Work to complete: Retype everything from "The bill combines" down to "Food and Agriculture." in the omnibus spending article below, word for word.

House, Senate approve $1.1 trillion omnibus spending bill; ag research gets boost

WASHINGTON — The House and Senate approved a $1.1 trillion omnibus spending bill to fund the federal government for the rest of fiscal 2014.

The bill combines all 12 appropriations bills for various spending categories. It establishes discretionary spending at $1.012 trillion as well as an additional $98 billion for defense and disaster relief.

This is the first comprehensive spending proposal for the federal government since the 2012 omnibus spending bill. The federal government has since been running on piecemeal funding bills.

The bill provides $20.9 billion — an increase of $350 million from fiscal 2013 — for discretionary funding for USDA, the Food and Drug Administration (FDA), the Commodity Futures Trading Commission and the Farm Credit Administration.

The bill provides $2.6 billion for agriculture research programs, including the Agricultural Research Service and the National Institute of Food and Agriculture.

This includes $316 million for the Agriculture and Food Research Initiative, a competitive agricultural research grant program supporting research to help stop and mitigate devastating crop diseases and improve food safety and water quality, placing priority on drought, invasive species, and herbicide resistance issues.

It also provides $826 million for the Natural Resources Conservation Service.

USDA’s Food Safety and Inspection Service would receive more than $1 billion, $19 million less than fiscal 2013.

Also included are $20 million for feral swine eradication and $404 million for construction of the National Bio- and Agro-Defense Facility in Manhattan, Kan., to replace Plum Island in New York.

In addition to funding agencies and programs, the bill continues the prohibition on the Grain Inspection, Packers and Stockyards Administration (GIPSA) from implementing regulations related to the 2010 proposed GIPSA rule that dealt with contracts in the livestock and poultry industries.

The omnibus package also includes language addressing mandatory country-of-origin labeling, expressing the sense of Congress that the May 23 rule from USDA on meat labeling does not meet U.S. trade obligations under the World Trade Organization and should be changed.

Stored data:
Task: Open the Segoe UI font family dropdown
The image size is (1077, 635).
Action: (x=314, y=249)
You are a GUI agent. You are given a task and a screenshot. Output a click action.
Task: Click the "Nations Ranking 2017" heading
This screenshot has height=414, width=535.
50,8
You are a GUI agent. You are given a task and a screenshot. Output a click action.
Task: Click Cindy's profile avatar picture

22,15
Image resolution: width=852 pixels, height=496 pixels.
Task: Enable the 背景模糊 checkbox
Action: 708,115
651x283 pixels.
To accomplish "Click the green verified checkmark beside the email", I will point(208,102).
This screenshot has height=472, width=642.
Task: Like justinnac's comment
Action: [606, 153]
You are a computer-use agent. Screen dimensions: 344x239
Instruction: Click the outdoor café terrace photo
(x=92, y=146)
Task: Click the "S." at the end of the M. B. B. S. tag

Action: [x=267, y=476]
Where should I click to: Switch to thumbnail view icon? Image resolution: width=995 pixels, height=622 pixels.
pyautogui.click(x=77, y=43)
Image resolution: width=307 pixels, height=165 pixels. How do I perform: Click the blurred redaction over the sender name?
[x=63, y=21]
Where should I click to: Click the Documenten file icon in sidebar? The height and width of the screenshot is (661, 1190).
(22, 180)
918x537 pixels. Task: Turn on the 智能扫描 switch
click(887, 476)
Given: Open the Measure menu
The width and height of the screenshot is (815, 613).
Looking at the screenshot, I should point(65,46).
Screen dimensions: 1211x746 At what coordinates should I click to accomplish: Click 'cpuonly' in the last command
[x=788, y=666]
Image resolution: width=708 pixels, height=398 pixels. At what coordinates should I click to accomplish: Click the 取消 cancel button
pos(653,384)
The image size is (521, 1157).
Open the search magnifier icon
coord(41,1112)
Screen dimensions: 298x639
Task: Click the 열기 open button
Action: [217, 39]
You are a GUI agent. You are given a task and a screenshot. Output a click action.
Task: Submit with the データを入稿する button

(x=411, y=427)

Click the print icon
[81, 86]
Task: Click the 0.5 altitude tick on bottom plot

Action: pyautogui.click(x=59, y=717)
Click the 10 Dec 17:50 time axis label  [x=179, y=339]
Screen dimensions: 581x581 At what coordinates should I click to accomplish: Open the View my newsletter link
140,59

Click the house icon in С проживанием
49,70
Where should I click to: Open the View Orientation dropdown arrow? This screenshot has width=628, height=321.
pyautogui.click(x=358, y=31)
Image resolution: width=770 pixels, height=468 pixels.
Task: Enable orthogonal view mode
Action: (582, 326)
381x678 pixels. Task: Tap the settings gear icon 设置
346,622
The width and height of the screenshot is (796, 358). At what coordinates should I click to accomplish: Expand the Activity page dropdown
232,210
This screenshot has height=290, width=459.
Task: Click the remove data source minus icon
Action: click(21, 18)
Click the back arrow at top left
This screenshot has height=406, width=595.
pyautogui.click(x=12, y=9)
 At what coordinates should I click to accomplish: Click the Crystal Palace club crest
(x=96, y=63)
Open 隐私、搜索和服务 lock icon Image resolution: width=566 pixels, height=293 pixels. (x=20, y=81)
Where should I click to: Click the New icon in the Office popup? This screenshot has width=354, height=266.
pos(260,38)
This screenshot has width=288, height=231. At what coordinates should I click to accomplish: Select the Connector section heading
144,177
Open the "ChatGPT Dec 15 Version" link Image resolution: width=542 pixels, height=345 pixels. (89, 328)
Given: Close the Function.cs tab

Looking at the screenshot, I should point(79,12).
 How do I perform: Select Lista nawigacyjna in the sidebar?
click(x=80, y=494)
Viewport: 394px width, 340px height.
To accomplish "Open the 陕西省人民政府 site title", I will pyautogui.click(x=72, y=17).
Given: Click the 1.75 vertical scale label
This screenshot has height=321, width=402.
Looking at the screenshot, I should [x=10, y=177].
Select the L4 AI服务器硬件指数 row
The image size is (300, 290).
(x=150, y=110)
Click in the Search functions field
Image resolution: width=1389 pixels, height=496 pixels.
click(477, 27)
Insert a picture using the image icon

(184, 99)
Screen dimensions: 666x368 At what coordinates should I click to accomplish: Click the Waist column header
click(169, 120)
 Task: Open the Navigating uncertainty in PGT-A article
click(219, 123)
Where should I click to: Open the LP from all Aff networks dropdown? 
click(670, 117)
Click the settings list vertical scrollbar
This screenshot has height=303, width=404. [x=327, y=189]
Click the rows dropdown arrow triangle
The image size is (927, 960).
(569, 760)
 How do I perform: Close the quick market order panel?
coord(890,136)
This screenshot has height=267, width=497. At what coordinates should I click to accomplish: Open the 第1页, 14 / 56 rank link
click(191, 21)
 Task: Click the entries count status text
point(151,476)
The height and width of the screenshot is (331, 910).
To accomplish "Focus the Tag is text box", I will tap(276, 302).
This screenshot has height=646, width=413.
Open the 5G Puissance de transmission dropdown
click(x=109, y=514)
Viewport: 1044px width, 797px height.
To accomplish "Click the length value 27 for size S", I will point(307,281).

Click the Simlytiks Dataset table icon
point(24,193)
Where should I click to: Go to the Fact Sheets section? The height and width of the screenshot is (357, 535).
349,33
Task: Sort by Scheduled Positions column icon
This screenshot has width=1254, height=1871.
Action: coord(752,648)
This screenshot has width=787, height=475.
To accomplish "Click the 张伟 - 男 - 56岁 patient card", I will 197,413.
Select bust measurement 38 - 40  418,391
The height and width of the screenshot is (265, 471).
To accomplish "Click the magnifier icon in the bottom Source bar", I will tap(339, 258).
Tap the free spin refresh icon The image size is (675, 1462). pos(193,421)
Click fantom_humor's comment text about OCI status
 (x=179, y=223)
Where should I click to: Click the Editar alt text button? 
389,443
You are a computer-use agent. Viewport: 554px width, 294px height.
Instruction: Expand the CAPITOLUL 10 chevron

Exercise response:
The bill combines all 12 appropriations bills for various spending categories. It establishes discretionary spending at $1.012 trillion as well as an additional $98 billion for defense and disaster relief.

This is the first comprehensive spending proposal for the federal government since the 2012 omnibus spending bill. The federal government has since been running on piecemeal funding bills.

The bill provides $20.9 billion — an increase of $350 million from fiscal 2013 — for discretionary funding for USDA, the Food and Drug Administration (FDA), the Commodity Futures Trading Commission and the Farm Credit Administration.

The bill provides $2.6 billion for agriculture research programs, including the Agricultural Research Service and the National Institute of Food and Agriculture.